Nous sommes à la moitié du mois de carême. Cette année est particulièrement difficile à cause de la hausse des prix des produits de première nécessité. Que pensez-vous de cette situation ?

Ce mois est difficile parce que certains font en sorte qu’il le soit. Ils ont créé les conditions pour que les prix augmentent, alors que les gens souffrent. Il est vrai que le Malien est habitué à faire face à la dureté de la vie. Mais il faut le dire, c’est surtout à cause de l’État qui ne respecte pas ses propres engagements. Comment on peut comprendre que le ministre affirme à la télé que toutes les mesures ont été prises pour stabiliser le prix de viande, que les bouchers sont subventionnés pour que la viande soit accessible et que malgré cela, le prix flambe ?

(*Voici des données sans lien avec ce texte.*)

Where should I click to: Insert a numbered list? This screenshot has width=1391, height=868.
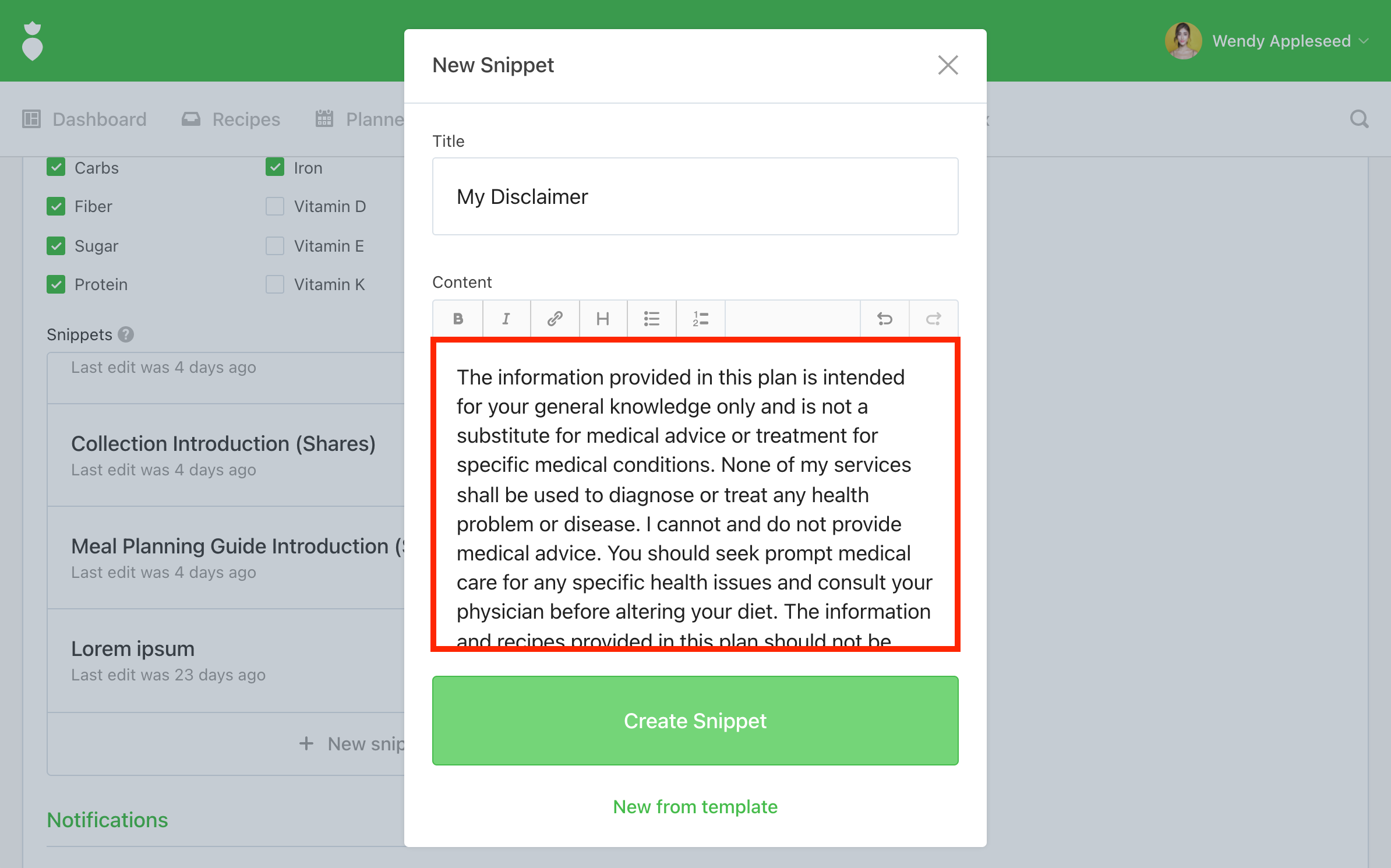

Vous revendiquez plus de deux millions de fidèles au Mali, en Afrique et au-delà. Quel est votre secret?

Je n’ai aucun secret. Les gens ont besoin de la vérité, qu’ils soient religieux ou non, même s’ils ne peuvent pas la pratiquer. J’ai toujours dit que c’est Dieu qui est la vérité. Même quand on n’est pas instruit, tout le monde sait ce qui est bien ou mauvais. Dieu a donné à chacun un esprit d’analyse et de compréhension pour distinguer la vérité du mensonge. Tout ce que je peux vous dire comme secret est que les paroles que je prononce appartiennent à Dieu. Tout ce que je fais a été soutenu par Dieu.